Given entries
#####

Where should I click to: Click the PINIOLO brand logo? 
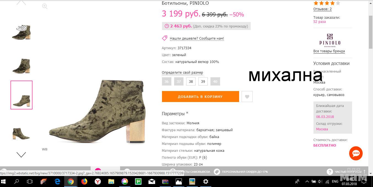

#####

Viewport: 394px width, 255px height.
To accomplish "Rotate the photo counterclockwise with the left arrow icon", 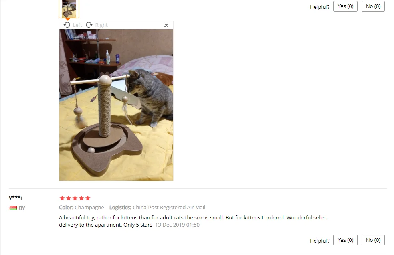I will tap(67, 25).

#####

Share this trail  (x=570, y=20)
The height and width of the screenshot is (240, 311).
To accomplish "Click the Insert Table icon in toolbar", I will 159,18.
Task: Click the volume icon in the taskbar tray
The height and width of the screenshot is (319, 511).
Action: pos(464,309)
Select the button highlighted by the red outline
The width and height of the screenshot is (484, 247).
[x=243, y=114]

#####

What is needed
Go through the entries and return each line where the word "Click" appears.

Completed exercise
Where should I click to: Click the PINIOLO brand logo? 
To accomplish "Click the Insert Table icon in toolbar", I will 159,18.
Task: Click the volume icon in the taskbar tray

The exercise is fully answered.